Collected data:
===============

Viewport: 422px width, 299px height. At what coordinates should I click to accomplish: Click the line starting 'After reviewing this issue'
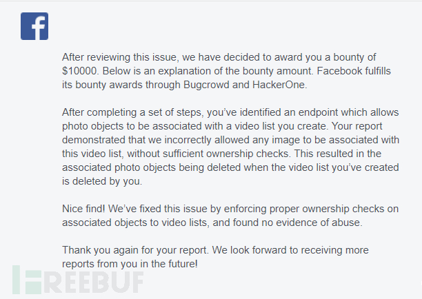219,57
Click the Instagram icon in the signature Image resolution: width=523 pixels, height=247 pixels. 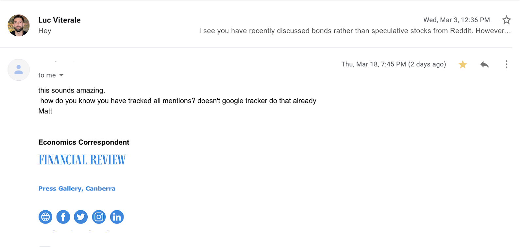pos(99,217)
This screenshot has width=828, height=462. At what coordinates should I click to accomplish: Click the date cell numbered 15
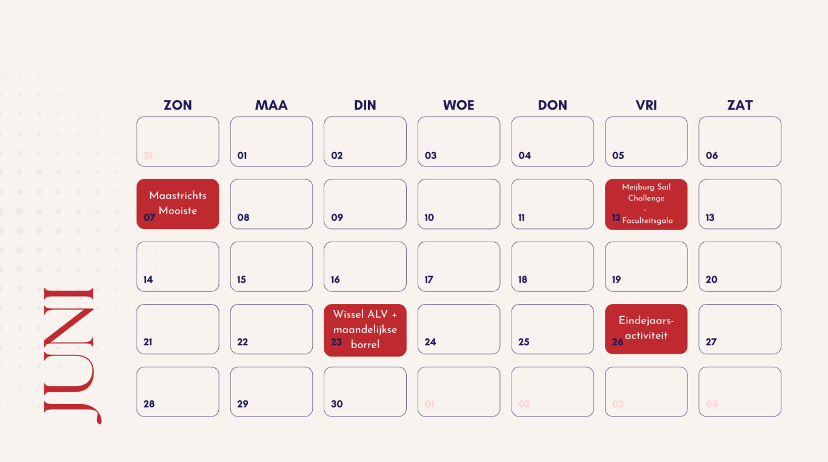(272, 266)
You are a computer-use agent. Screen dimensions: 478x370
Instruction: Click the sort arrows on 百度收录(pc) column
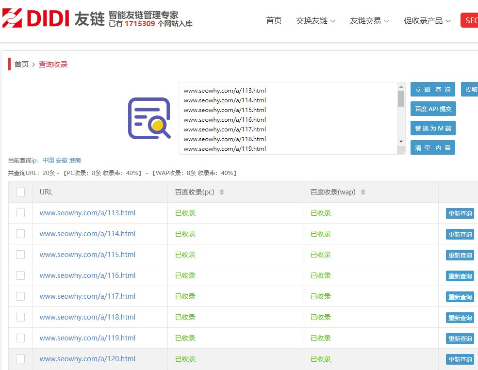[x=222, y=192]
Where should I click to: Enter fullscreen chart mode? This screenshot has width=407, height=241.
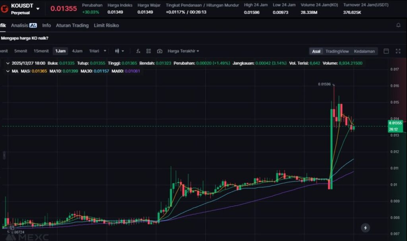398,51
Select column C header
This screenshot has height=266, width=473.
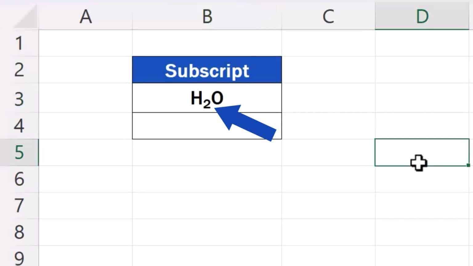pos(328,16)
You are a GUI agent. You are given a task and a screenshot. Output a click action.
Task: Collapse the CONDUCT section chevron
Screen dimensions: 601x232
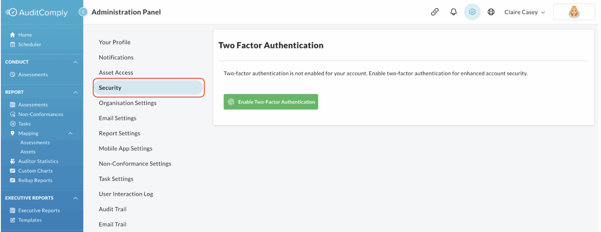76,62
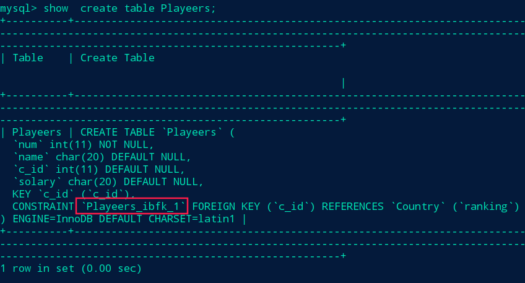Click the word REFERENCES

point(352,206)
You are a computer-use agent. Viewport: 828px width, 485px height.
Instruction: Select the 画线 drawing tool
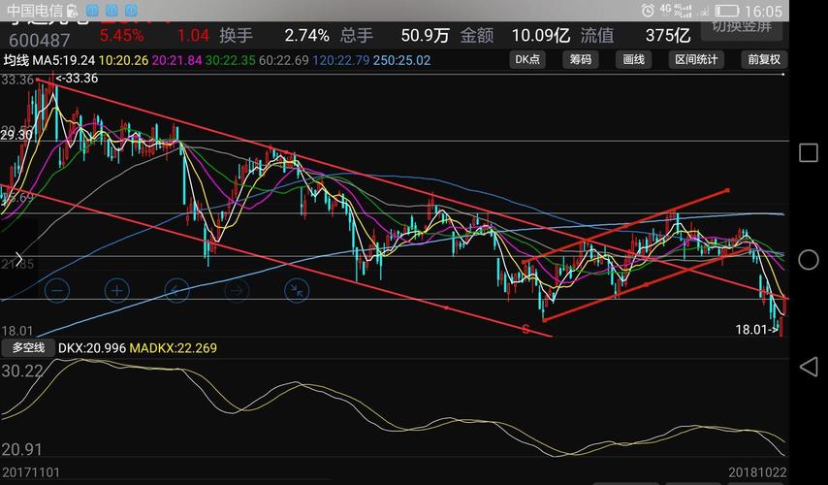click(x=633, y=60)
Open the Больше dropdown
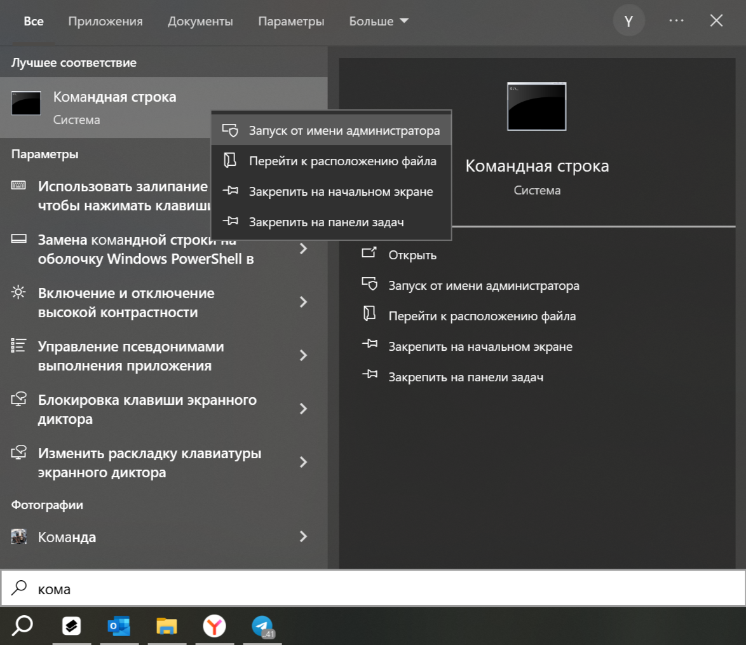Screen dimensions: 746x645 pos(379,20)
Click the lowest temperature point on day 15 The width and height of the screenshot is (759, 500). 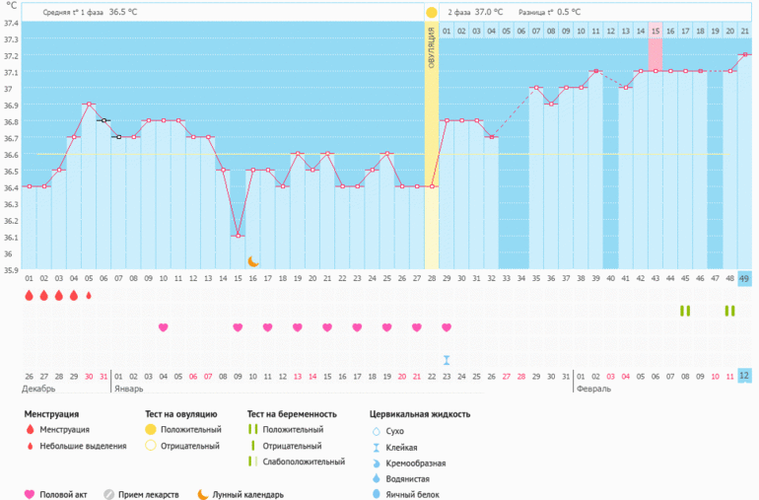click(x=238, y=236)
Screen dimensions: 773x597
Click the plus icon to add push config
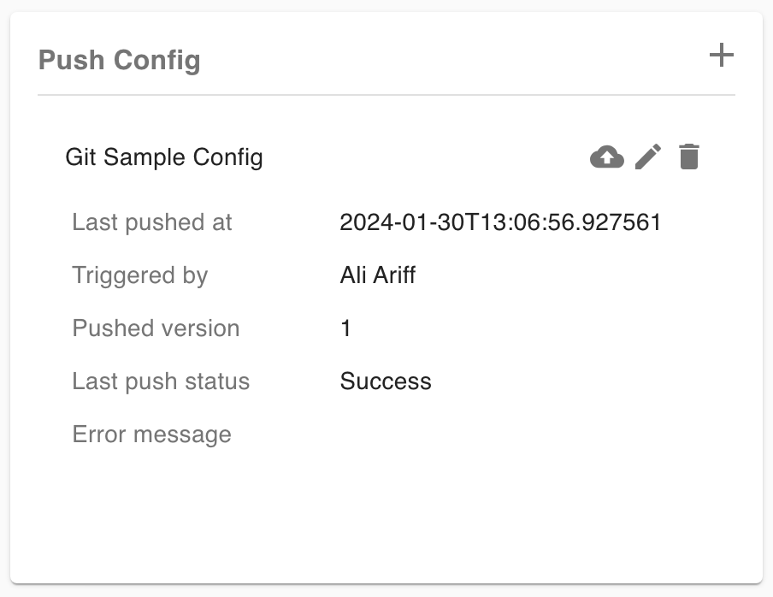[722, 56]
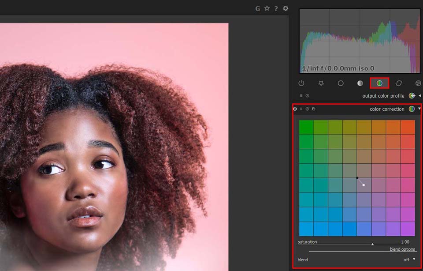
Task: Adjust the saturation slider
Action: [x=372, y=243]

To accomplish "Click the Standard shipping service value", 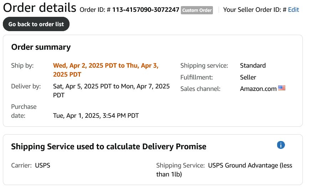I will click(x=253, y=66).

===============

▶ _TASK DIRECTIONS_: When a line of the records has the word "agent", pick it out and copy it.

▶ _ANSWER TO THIS EXERCISE_:
You are a computer-use agent. Screen dimensions: 478x370
You are a GUI agent. You are given a task and a screenshot. Output a click action.
You are a computer-use agent. Viewport: 828px width, 485px height.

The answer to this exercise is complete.